Exogenous kallikrein enhances neurogenesis and angiogenesis in the subventricular zone and the peri-infarction region and improves neurological function after focal cortical infarction in hypertensive rats.

Kallikrein, a serine proteinase, has been identified as an angiogenic growth factor recently. We investigated whether delayed treatment with exogenous kallikrein enhances neurogenesis and angiogenesis after focal cortical infarction in stroke-prone renovascular hypertensive rats.
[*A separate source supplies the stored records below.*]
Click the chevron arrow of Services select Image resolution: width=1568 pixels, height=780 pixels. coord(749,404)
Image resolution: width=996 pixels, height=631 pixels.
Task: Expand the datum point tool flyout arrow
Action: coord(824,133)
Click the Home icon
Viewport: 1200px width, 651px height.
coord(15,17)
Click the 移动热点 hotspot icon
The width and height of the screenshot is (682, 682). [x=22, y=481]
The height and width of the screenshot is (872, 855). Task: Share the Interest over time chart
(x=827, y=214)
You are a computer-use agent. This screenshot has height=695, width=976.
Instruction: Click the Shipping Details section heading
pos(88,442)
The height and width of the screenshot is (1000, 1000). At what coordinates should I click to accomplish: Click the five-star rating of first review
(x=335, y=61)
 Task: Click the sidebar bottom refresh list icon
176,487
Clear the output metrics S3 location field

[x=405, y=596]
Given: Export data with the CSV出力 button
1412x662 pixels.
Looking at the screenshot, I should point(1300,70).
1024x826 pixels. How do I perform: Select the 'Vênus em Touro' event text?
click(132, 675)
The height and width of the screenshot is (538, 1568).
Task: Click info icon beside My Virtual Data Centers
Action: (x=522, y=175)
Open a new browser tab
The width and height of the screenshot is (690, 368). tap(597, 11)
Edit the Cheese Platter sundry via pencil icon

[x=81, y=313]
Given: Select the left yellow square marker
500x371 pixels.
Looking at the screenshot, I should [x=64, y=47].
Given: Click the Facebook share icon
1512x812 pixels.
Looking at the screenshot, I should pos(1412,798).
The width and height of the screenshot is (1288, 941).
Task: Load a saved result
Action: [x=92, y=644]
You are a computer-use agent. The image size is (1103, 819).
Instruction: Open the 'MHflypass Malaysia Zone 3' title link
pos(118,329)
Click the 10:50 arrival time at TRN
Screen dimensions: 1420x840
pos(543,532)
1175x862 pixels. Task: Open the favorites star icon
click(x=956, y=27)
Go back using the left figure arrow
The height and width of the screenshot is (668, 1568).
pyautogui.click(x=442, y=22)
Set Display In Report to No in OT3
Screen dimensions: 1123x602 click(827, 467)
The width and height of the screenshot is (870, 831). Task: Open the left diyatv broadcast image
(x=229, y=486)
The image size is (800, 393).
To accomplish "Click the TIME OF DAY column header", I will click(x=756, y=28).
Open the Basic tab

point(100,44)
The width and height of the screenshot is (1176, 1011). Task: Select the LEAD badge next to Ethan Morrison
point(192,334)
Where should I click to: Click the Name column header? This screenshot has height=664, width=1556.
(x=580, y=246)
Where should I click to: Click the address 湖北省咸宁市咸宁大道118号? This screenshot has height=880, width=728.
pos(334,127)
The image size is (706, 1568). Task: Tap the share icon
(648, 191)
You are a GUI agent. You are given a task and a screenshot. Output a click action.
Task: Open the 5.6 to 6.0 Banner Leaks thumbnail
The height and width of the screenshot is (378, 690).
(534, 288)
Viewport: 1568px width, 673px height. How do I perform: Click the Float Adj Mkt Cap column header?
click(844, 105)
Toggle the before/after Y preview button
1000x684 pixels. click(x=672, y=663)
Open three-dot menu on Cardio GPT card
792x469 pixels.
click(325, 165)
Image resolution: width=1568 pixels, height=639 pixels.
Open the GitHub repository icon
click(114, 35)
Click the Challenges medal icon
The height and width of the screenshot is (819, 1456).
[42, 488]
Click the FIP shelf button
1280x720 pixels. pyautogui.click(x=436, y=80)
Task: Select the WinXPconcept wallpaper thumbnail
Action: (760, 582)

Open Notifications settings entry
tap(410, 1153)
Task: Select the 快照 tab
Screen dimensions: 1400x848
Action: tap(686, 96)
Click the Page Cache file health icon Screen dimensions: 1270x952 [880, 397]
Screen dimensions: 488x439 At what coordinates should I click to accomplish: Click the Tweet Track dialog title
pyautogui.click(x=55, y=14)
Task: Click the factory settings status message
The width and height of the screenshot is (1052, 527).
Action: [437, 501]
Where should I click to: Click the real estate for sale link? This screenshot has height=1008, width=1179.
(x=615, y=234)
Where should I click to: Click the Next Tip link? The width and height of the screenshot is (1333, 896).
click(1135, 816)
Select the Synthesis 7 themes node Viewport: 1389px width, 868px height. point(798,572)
Human tissue kallikrein (1.6 x 10(-2) PNAU/kg) or vehicle was given through a tail vein daily for 6 consecutive days starting 24 h after distal middle cerebral artery occlusion (MCAO). Cell proliferation was examined by using 5'-bromo-2'-deoxyuridine (BrdU, 50 mg/kg). Rats were sacrificed at 3, 7, 14 or 28 d after MCAO, respectively. Treatment with kallikrein significantly increased the number of BrdU(+) cells in the subventricular zone (SVZ) and the peri-infarction region initiating 3 d after MCAO compared with the vehicle group (all p<0.05). Kallikrein significantly increased the number of BrdU(+)/DCX(+) cells and BrdU(+)/nestin(+) cells in the SVZ as well as vascular density in the peri-infarction region compared with the vehicle group (all p<0.05), which increased at 3 d, peaked at 7-14 d after MCAO, and then gradually decreased. Kallikrein markedly increased the number of BrdU(+)/NeuN(+) cells in the peri-infarction region compared with the vehicle group at 14 d and 28 d after MCAO (all p<0.05). The kallikrein group showed better functional improvement after stroke (all p<0.05). Our study demonstrates that delayed administration of kallikrein at 24 h after cortical infarction promotes the SVZ neuroblasts proliferation, migration, and selective differentiation. Moreover, kallikrein enhanced endogenous neurogenesis is associated with angiogenesis, both attributing to functional improvement after stroke. Therefore, kallikrein may have a potential therapeutic perspective on ischemic stroke.